Work task: Say how many lines in the entries below have the word "computer" in them, giving only the number.

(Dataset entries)

[Start of section]

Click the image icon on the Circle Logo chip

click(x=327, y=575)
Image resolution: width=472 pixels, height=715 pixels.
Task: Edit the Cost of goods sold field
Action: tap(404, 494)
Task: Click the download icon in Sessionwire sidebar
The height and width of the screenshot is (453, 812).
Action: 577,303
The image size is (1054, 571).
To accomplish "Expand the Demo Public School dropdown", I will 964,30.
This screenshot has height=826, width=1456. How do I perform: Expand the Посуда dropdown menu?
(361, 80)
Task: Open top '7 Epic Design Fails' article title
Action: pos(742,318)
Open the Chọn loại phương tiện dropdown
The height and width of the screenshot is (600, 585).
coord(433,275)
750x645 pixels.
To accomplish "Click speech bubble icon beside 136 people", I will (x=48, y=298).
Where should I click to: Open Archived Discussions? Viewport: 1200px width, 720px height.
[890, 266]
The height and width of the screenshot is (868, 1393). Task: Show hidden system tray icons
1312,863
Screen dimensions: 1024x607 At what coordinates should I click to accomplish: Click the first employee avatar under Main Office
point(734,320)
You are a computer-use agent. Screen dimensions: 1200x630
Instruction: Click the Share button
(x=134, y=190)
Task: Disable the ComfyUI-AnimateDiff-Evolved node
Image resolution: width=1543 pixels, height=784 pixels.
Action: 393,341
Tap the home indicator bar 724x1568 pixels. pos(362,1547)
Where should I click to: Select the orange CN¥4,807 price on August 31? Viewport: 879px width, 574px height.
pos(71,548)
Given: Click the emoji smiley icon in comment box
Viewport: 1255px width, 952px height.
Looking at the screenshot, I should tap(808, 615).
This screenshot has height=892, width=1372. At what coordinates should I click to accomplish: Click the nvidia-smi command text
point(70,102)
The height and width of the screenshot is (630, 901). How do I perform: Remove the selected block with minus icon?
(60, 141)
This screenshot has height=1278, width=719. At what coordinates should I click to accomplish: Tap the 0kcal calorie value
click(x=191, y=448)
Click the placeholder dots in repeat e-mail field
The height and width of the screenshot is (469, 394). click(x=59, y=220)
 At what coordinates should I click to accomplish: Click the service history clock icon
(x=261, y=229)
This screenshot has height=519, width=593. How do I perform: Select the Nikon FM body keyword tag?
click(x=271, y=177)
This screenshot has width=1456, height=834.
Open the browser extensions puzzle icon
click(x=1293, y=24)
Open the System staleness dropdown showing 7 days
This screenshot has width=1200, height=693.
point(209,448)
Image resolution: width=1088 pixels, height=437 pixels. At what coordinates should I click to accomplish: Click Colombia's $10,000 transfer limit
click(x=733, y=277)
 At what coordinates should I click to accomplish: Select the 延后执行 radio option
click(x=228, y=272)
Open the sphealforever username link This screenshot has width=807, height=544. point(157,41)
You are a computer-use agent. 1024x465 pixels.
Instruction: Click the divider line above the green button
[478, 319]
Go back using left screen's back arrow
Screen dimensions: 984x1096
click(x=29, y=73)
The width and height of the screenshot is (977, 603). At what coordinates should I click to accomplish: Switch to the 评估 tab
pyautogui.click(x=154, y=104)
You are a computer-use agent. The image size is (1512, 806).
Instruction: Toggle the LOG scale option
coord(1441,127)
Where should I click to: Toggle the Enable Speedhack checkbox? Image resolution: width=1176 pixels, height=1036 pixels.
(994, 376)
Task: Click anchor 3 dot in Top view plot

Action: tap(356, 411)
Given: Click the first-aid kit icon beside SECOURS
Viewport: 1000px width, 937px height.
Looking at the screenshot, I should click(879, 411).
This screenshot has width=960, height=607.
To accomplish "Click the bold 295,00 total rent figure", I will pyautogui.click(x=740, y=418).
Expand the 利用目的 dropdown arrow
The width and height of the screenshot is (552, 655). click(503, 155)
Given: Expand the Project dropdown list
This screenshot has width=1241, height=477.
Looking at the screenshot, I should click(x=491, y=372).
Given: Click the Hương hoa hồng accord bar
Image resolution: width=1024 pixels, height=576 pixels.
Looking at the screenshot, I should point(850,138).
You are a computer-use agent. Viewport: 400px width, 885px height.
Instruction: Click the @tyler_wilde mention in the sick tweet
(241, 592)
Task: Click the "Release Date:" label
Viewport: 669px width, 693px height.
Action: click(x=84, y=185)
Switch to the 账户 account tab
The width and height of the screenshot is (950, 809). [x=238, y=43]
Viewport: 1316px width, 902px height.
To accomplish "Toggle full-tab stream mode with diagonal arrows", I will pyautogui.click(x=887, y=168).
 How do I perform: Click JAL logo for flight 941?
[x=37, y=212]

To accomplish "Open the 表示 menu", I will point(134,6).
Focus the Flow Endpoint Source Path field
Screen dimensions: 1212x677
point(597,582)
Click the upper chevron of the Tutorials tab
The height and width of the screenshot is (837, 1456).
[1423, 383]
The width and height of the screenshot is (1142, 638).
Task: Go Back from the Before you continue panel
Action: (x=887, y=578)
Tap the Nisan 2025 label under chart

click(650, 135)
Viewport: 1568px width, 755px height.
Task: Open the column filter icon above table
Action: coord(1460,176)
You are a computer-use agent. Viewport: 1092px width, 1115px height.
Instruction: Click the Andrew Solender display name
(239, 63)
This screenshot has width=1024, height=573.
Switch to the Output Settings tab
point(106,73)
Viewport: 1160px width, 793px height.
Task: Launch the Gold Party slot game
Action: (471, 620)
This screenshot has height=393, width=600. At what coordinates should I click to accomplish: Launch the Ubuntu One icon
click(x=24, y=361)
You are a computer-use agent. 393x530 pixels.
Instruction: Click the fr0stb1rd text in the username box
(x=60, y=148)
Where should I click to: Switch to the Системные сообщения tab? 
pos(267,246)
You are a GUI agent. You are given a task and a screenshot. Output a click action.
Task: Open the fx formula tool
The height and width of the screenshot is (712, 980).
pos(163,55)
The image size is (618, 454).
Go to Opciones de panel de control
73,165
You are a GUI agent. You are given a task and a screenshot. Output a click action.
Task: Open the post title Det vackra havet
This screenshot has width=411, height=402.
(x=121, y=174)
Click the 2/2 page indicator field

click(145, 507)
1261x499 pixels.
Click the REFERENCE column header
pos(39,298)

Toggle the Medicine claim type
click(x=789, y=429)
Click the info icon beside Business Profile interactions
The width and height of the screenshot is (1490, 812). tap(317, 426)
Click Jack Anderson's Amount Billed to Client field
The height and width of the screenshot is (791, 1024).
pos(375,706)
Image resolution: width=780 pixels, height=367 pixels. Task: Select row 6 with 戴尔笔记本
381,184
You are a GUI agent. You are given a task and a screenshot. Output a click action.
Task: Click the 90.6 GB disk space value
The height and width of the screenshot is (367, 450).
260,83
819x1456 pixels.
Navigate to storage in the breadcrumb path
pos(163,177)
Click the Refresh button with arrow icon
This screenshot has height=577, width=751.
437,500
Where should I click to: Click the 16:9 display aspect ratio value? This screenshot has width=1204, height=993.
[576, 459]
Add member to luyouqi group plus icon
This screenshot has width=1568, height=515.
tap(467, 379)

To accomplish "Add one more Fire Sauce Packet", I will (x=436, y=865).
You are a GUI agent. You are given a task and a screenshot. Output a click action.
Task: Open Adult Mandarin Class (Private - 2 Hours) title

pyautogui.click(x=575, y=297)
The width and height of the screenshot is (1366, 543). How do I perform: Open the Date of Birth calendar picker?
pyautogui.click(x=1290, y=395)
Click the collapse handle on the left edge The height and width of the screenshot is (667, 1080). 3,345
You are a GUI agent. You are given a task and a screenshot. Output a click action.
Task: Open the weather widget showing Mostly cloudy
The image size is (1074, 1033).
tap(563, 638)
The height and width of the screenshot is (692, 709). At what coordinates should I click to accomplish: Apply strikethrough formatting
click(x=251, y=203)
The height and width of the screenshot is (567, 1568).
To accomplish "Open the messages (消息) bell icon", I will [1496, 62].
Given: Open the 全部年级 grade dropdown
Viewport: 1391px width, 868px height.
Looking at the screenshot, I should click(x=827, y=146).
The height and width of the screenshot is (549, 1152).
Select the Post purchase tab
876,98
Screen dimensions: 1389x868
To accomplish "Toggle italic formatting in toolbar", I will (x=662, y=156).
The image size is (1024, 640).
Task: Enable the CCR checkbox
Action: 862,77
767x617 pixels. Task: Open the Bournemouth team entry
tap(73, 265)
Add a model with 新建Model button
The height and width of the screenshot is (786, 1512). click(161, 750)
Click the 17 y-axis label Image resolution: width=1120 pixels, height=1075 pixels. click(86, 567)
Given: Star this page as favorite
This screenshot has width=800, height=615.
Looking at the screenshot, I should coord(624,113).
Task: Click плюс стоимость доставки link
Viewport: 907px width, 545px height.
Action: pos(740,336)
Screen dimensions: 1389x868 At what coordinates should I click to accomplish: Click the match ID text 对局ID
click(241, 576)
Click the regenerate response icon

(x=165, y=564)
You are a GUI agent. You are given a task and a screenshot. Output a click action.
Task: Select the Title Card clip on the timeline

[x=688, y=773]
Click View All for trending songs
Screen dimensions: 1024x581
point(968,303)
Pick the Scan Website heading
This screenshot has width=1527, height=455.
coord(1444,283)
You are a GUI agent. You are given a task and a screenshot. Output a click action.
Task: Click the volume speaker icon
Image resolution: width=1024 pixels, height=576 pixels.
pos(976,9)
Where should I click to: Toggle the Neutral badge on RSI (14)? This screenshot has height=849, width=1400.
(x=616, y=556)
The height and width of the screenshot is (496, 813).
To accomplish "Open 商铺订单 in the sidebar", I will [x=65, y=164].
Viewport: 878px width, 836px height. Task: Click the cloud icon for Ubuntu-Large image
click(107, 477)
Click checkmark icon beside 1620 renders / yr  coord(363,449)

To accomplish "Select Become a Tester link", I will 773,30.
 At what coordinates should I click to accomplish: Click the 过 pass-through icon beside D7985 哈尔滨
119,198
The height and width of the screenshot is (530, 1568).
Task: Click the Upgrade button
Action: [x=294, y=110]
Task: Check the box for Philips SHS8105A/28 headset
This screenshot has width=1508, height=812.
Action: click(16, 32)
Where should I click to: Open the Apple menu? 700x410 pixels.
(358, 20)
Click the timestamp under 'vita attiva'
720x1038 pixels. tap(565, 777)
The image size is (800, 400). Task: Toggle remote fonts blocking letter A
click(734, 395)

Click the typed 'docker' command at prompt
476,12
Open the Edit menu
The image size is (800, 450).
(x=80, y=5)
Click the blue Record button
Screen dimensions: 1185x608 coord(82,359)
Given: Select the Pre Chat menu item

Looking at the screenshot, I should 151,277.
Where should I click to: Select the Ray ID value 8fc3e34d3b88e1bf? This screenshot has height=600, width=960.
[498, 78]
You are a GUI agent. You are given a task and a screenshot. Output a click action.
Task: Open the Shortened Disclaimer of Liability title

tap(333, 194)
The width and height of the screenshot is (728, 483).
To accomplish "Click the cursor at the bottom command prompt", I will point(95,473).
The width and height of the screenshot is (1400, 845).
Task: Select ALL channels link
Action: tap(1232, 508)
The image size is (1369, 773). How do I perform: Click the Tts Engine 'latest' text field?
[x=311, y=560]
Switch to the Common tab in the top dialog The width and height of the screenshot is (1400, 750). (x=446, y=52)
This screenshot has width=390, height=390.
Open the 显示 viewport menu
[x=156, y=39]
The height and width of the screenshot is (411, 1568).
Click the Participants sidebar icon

[End of section]

Solution to this task: 6